Kerugian itu, karena perusahaan harus menanggung lebih dahulu atas pokok dan bunga utang yang seharusnya merupakan kewajiban debitur.

Suwandi mencoba mengilustrasikannya. Misalnya, terdapat konsumen yang mendapatkan pembiayaan mobil senilai Rp 100 juta dengan tenor 60 bulan dan bunga efektif 18%. Di mana konsumen harus membayar angsuran per bulannya sebesar Rp 2,54 juta.

Kendati demikian, pada angsuran kedua konsumen menyatakan tidak sanggup karena terdampak penyebaran virus corona. Kemudian, debitur mengajukan libur cicilan 6 bulan, dan dia baru bayar dua kali.

Dari situ, lanjut Suwandi banyak debitur berasumsi bahwa kredit yang harusnya dibayar 58 kali, hanya menjadi 52 kali. Jadi, debitur berasumsi, apabila ada libur cicilan selama 6 kali, maka dia juga tidak harus membayar ke leasing dan cicilannya dihapuskan.
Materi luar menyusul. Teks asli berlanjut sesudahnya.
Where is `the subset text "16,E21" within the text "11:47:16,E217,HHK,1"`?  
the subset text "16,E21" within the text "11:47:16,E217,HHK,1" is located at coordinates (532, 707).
"Akan terjadi kerugian perusahaan pembiayaan dengan bunga efektif 18% menjadi 11,9%. Kerugiannya 6.1%. Dengan ilustrasi ini, perusahaan pembiayaan berpotensi merugi secara materiil sebesar Rp 14,05 juta untuk satu unit mobil yang senilai Rp 100 juta dengan tenor 60 bulan," jelas Suwandi.

Contoh lainnya, adalah dengan restrukturisasi pokok hutang, bunga, dan tenor yang sama. Tapi konsumen meminta pelonggaran dengan tidak membayar angsuran yang sebesar Rp2,54 juta selama 6 bulan, maka kerugian yang diterima perusahaan pembiayaan sebesar Rp8,14 juta untuk satu unit mobil.

"Potensi kerugian ini akibat arus kas terganggu dan tidak ada pembayaran dari konsumen," terang Suwandi.

Dengan ilustrasi tersebut, maka dampak perusahaan pembiayaan on dan off balance sheet, potensi kerugian perusahaan di pembiayaan mobil akan mencapai Rp 45,58 triliun dan pembiayaan motor mencapai Rp 42,06 triliun.

"Total kerugian yang ada, potensinya jika 100% debitur mengajukan permohonan restrukturisasi adalah Rp 87,64 triliun. Tapi kita mengharapkan gak semuanya melakukan permohonan untuk restrukturisasi," ujarnya.

Sementara, Suwandi mengeluh bahwa tidak ada relaksasi khusus kepada perusahaan pembiayaan, sehingga arus kas rentang terganggu.


Maka dari itu, dia berharap perusahaan pembiayaan bisa mendapatkan fasilitas pengajuan restrukturisasi kepada perbankan di tengah pandemi ini. Dengan demikian arus kas perusahaan tetap bisa terjaga.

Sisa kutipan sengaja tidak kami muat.